===== Extracted records

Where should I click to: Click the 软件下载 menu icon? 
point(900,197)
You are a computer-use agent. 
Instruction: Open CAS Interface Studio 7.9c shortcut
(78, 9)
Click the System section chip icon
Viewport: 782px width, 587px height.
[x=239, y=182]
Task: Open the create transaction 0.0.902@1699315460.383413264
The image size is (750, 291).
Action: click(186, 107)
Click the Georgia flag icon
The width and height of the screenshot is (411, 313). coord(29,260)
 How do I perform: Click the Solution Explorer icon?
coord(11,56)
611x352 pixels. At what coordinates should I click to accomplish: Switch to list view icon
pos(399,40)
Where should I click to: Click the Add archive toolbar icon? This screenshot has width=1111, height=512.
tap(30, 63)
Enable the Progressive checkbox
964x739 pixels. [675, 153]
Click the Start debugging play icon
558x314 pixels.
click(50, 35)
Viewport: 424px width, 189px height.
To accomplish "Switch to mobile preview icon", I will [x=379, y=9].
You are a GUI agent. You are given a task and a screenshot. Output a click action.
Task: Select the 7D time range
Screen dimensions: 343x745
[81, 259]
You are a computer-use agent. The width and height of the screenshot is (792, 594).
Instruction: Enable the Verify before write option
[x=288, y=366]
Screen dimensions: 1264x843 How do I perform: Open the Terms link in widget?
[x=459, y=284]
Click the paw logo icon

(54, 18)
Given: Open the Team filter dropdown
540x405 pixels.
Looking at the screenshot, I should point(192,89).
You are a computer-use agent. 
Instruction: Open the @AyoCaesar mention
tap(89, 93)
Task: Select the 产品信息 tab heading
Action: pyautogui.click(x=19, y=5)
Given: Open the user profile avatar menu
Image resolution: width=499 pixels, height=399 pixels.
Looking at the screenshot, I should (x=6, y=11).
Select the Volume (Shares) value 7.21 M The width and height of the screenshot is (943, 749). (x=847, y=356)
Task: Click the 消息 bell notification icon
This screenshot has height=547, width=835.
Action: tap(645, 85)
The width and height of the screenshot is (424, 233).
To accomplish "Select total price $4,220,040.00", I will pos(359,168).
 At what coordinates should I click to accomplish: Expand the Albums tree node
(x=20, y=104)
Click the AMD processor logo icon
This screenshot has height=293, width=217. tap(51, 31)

==========

§ Work item
Using the exact wording, transcribe all the records above.

§ Response box
Where should I click to: Click the 软件下载 menu icon? 
point(900,197)
You are a computer-use agent. 
Instruction: Open CAS Interface Studio 7.9c shortcut
(78, 9)
Click the System section chip icon
Viewport: 782px width, 587px height.
[x=239, y=182]
Task: Open the create transaction 0.0.902@1699315460.383413264
The image size is (750, 291).
Action: click(186, 107)
Click the Georgia flag icon
The width and height of the screenshot is (411, 313). coord(29,260)
 How do I perform: Click the Solution Explorer icon?
coord(11,56)
611x352 pixels. At what coordinates should I click to accomplish: Switch to list view icon
pos(399,40)
Where should I click to: Click the Add archive toolbar icon? This screenshot has width=1111, height=512.
tap(30, 63)
Enable the Progressive checkbox
964x739 pixels. [675, 153]
Click the Start debugging play icon
558x314 pixels.
click(50, 35)
Viewport: 424px width, 189px height.
To accomplish "Switch to mobile preview icon", I will [x=379, y=9].
You are a GUI agent. You are given a task and a screenshot. Output a click action.
Task: Select the 7D time range
Screen dimensions: 343x745
[81, 259]
You are a computer-use agent. The width and height of the screenshot is (792, 594).
Instruction: Enable the Verify before write option
[x=288, y=366]
Screen dimensions: 1264x843 How do I perform: Open the Terms link in widget?
[x=459, y=284]
Click the paw logo icon

(54, 18)
Given: Open the Team filter dropdown
540x405 pixels.
Looking at the screenshot, I should point(192,89).
You are a computer-use agent. 
Instruction: Open the @AyoCaesar mention
tap(89, 93)
Task: Select the 产品信息 tab heading
Action: pyautogui.click(x=19, y=5)
Given: Open the user profile avatar menu
Image resolution: width=499 pixels, height=399 pixels.
Looking at the screenshot, I should (x=6, y=11).
Select the Volume (Shares) value 7.21 M The width and height of the screenshot is (943, 749). (x=847, y=356)
Task: Click the 消息 bell notification icon
This screenshot has height=547, width=835.
Action: tap(645, 85)
The width and height of the screenshot is (424, 233).
To accomplish "Select total price $4,220,040.00", I will pos(359,168).
 At what coordinates should I click to accomplish: Expand the Albums tree node
(x=20, y=104)
Click the AMD processor logo icon
This screenshot has height=293, width=217. tap(51, 31)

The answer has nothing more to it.